• [Parts of the exercise]:
a: In the article on remote-controlled tugs, which company supplied both the bridge systems on RT Borkum and the simulator used in the demonstration?
b: Carry the article on remote-controlled tugs forward from its final sentence.

• [Supplied passage]:
Consortia led by Kotug and Rosetti Marino have demonstrated technology for remotely controlling tugs, rivalling Kongsberg and Rolls-Royce on the autonomous journey
Owners and operators have demonstrated how tugs can be remotely operated. Tests in June by two consortia proved technology will enable masters to control tugs from shore.
Tug Technology & Business has followed the technical exploits of Svitzer, Rolls-Royce Marine and Lloyd’s Register in developing and testing remote control technology during 2017 and Q1 this year.
The demonstrations were at the forefront of this new stream of automation and control technology and encouraged others to follow and test their own processes. Two other groups exhibited their remote control tug technology in June, with masters controlling vessels from control consoles connected via satellite and mobile phone networks to tug bridge systems.
Kotug successfully tested this technology over more than 1,000 km using Tug Training & Consultancy (TTC)’s 15-m training Rotortug RT Borkum. A master used an Alphatron Marine integrated bridge simulator in the port of Marseille, France to control the tug in Rotterdam, the Netherlands.
The captain took control of the tug via a secure internet link over a 4G connection and visualised operations on board RT Borkum using camera images. Both the tug’s bridge systems and the simulator used for this technology demonstration were supplied by JRC’s Alphatron Marine.
Kotug said demonstrations of remote control tugs are the first steps in developing remote control for other workboats and commercial ships, which could lead to the development of unmanned and autonomous shipping.
This live demonstration will be followed up with more tests. Kotug is using a tug simulator operated by its TTC affiliate to further test unmanned tasks. It said this technology could be used in collaboration with testing drone technology for connecting towlines between tugs and ships.
Connectivity for the Marseille trial and other Kotug tests is provided M2M Blue, which provided a stable data connection with a virtual private network tunnel by combining local area network and 4G connection cellular networks. KPN provided the data SIM cards for the stable 4G internet connection.
Master commands on the simulator are converted to protocols that can be transmitted over the internet, received on RT Borkum and converted to command controls. These are transferred through the vessel’s automation from the bridge console to the steering and engine controls using Veth’s technology. Information is then fed back through the tug to the bridge consoles and over the 4G connectivity to the Alphatron simulator.
Real-time sensor technology and video makes it possible to give the remote control captain the situational awareness needed for safe operation. Alphatron was responsible for camera visualisation and system integration in the consoles.
Another demonstration of remote tug technology was carried out in Marseille in late June. Italian shipbuilder Rosetti Marino teamed up with Purple Water to demonstrate remote control of the Lloyd’s Register-certified 26-m double-ended tugboat, Giano. European tug operators trialled remote monitoring and control of this tug.
Sensors and cameras on Giano were sent to the control console on shore over Telespazio’s satellite communications, using a very small aperture terminal (VSAT) and a 4G network. These connections used a secure machine-to-machine system that involved two internet tunnels over VSAT and 4G.
Shipowners from France, Denmark, the Netherlands and Italy tested the technology by manoeuvring Giano during these trials. This included Maersk affiliate Svitzer, which has also tested remote control technology with Rolls-Royce in Copenhagen, Denmark.

• [Information provided]:
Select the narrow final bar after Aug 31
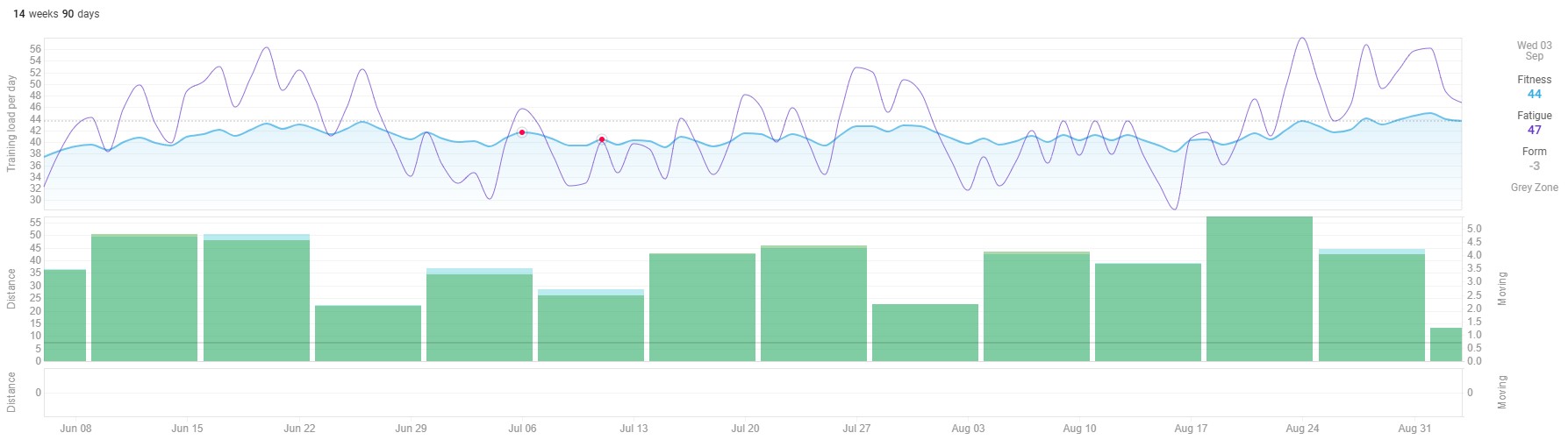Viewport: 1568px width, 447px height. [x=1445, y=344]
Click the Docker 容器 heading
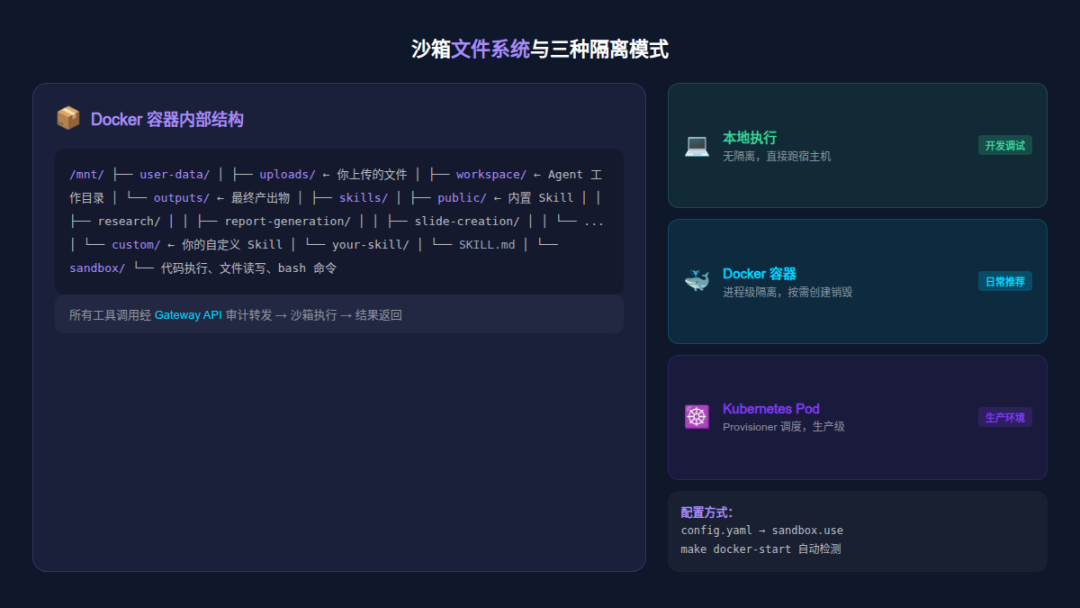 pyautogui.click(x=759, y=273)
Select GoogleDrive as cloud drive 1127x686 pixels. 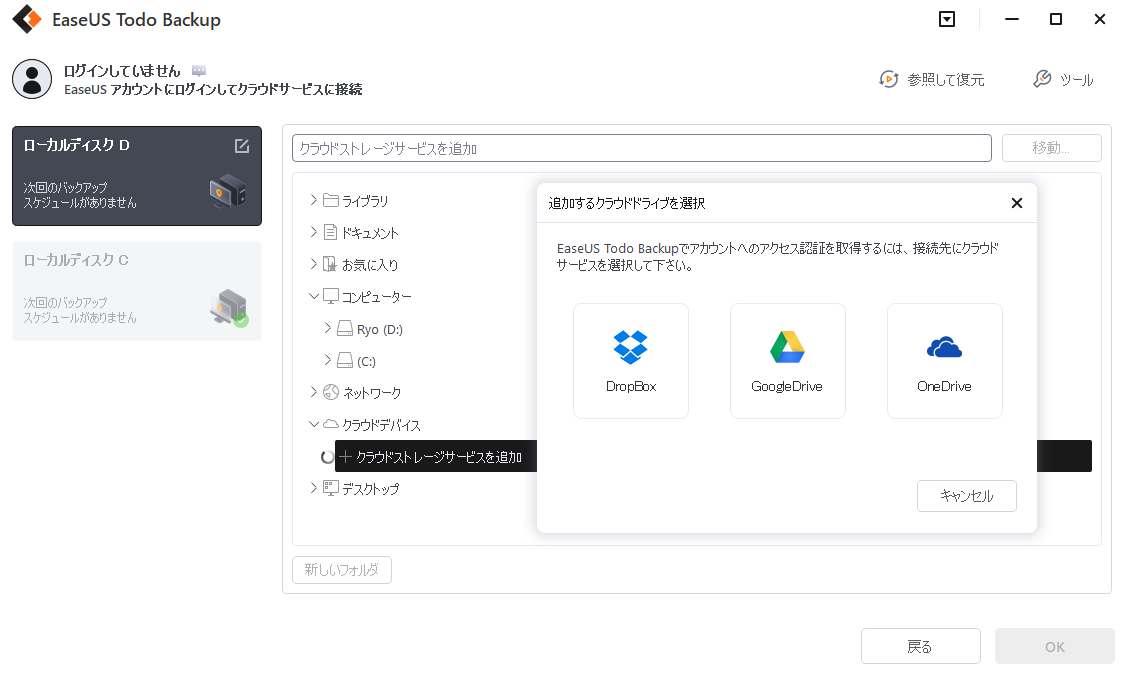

• [Answers]:
a: JRC's Alphatron Marine.

b:
Prior to this demonstration, Rosetti Marino tested remote control of Giano over more than 1,000 nautical miles of offshore sailing, manoeuvring it remotely from a shore console using machine-to-machine connections. Rosetti Marino expects this technology to be used for remotely operating tugs for safer escort and handling operations.
Svitzer also sees commercial applications from remote control tug technology. It has considered pursuing an application where a tug is remotely sailed unmanned from one port to another, where a fully-rested crew is waiting to go on board for shifts of towage and ship handling (Tug Technology & Business, Q2 2018).
The Danish tug fleet owner continued testing technical elements that facilitate remote tug control using Rolls-Royce’s smart shipping technology and 2016-built harbour tug Svitzer Hermod.
In July, Rolls-Royce sold its commercial marine unit that included this technology to Kongsberg for around US$650M. Once this sale has been completed, anticipated to be in Q1 2019, Kongsberg is expected to continue development of remote control techniques.
Kongsberg could combine concepts Rolls-Royce developed for autonomous tug operations with Kongsberg’s own technical developments being deployed on the world’s first autonomous commercial ship, Yara Birkeland.
Smart docking technology
Other manufacturers have made progress on remote control or autonomous vessel technology that has implications for tugs including smart docking technology for yachts and passenger ships.
Wärtsilä is developing technology for smart docking of passenger ships using its integrated navigation system (INS) sensors, dynamic positioning, distance and position measuring sensors, lasers and cameras. Wärtsilä product manager for navigation products Eberhard Maass said Smart Quay will be unveiled in September this year and could be applied to other vessel types.
“We have produced a pilot of a device for measuring distances to piers using infrared and high-definition cameras,” he told Tug Technology & Business. “We are generating solutions for extended and augmented reality (ER/AR) and overlaying information on camera feeds,” Mr Maass continued, adding that this includes speed and distance information.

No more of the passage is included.